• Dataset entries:
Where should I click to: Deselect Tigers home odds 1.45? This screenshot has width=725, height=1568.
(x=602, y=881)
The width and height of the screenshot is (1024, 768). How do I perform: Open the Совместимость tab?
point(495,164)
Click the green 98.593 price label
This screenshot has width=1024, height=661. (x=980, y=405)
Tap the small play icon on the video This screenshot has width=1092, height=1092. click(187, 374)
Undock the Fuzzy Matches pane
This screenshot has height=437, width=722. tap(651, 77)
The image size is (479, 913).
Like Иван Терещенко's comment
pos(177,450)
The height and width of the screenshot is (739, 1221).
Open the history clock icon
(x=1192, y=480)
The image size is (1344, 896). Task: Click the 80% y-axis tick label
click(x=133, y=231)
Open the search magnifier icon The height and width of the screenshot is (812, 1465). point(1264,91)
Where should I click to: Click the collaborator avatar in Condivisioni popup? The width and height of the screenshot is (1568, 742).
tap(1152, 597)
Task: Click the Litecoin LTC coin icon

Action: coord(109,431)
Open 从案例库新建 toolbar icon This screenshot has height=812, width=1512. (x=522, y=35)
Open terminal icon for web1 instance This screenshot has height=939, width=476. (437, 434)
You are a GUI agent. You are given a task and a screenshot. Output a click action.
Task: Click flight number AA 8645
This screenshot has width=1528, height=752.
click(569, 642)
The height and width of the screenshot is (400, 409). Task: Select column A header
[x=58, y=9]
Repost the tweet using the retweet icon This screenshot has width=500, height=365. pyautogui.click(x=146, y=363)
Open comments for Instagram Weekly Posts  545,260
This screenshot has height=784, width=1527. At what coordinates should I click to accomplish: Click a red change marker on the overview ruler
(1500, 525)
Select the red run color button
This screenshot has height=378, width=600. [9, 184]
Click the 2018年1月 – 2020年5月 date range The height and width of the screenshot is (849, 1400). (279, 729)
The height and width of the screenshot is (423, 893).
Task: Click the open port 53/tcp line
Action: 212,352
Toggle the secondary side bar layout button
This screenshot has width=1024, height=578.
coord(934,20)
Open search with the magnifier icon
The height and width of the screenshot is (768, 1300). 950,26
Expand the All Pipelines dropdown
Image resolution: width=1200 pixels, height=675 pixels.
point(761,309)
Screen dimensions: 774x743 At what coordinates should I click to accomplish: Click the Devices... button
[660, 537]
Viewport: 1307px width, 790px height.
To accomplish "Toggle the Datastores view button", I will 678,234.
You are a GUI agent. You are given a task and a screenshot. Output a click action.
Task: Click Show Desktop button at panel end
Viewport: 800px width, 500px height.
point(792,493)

• TASK TO CARRY OUT: In how many lines of the records above does the word "This" appear? Reply with the number alone.

• FINISHED TASK: 11